Eine alternative Berechnungsvariante kann als Referenzwert jeweils eine «Median-Gemeinde» heranziehen, d.h. diejenige Gemeinde, die genau in der Mitte der Datenreihe liegt (die Hälfte der Gemeinden hat einen höheren, die andere Hälfte einen tieferen Wert). Bei dieser Variante erhält eine Kleinstadt wie Laufenburg das gleiche Gewicht wie eine Grossstadt. Als Folge werden die typischen Gemeinden in der Regel etwas ländlicher und kleiner.

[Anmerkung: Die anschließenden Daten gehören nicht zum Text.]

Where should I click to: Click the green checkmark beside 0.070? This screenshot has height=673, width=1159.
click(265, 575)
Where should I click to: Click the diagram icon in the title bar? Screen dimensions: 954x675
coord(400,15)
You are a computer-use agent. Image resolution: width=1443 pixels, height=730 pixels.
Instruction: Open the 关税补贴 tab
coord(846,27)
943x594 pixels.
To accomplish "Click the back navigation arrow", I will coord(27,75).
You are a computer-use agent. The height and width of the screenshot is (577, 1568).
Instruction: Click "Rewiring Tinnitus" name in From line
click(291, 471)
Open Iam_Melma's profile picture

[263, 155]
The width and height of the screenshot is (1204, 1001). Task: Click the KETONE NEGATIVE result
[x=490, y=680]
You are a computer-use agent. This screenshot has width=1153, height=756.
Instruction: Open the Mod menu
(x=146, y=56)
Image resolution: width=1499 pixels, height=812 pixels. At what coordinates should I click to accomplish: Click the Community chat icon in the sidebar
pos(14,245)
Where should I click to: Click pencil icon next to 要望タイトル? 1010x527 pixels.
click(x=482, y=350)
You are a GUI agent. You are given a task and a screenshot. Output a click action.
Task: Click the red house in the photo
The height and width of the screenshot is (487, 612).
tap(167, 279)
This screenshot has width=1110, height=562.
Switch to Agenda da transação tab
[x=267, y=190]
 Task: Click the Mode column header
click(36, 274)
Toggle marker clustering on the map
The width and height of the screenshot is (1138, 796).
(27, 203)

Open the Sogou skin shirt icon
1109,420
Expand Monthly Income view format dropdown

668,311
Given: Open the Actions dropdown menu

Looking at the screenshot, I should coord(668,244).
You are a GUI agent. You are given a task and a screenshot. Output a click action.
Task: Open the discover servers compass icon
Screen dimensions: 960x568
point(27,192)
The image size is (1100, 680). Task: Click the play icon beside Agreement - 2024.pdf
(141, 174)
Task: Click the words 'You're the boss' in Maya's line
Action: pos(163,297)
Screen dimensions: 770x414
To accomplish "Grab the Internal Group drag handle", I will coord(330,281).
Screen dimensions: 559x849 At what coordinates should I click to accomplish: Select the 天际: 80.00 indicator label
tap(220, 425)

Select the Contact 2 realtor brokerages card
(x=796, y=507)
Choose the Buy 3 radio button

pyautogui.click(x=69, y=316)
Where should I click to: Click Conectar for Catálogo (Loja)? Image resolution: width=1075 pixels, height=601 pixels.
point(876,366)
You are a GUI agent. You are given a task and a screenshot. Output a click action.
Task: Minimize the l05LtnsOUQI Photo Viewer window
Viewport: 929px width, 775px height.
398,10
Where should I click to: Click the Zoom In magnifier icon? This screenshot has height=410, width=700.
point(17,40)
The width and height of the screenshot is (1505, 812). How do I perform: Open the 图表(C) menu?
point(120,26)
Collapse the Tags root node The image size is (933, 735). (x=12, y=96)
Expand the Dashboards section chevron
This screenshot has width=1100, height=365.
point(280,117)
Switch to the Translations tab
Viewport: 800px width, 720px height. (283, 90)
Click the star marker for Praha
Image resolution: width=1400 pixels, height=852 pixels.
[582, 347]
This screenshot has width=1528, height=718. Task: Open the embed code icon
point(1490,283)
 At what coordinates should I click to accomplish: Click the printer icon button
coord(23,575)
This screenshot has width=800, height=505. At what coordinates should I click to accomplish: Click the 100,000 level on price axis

Konkret: Mit einer Abweichung von durchschnittlich 10% zur Median-Gemeinde wäre dann Elgg im Kanton Zürich die typischste Gemeinde der Schweiz, gefolgt von Wil (ZH) und Walterswil (SO). Rund 5000 Einwohner, 19% Ausländeranteil, 46% Landwirtschaftsfläche – das östlich von Winterthur gelegene Elgg repräsentiert noch stärker die ländliche Bilderbuch-Schweiz.

Im Vergleich zur ersten Berechnungsmethodik ergeben sich einige Verschiebungen auf den vorderen Rängen. So bleibt Laufenburg noch der 335. Platz. Elgg hingegen zählt – wie die Mehrheit der nun auf den vorderen Rängen platzierten Orten – zu den «periurbanen» Gemeinden (geringer bis mittlerer Dichte) in der Deutschschweiz: ländlich geprägte Orte, die an Städte und Agglomerationen angrenzen. Nur eine Westschweizer Gemeinde schafft es unter die ersten 20: Le Mouret (FR) auf Rang 9. Am anderen Ende der Rangliste bleibt im Vergleich zur vorherigen Analyse hingegen vieles unverändert.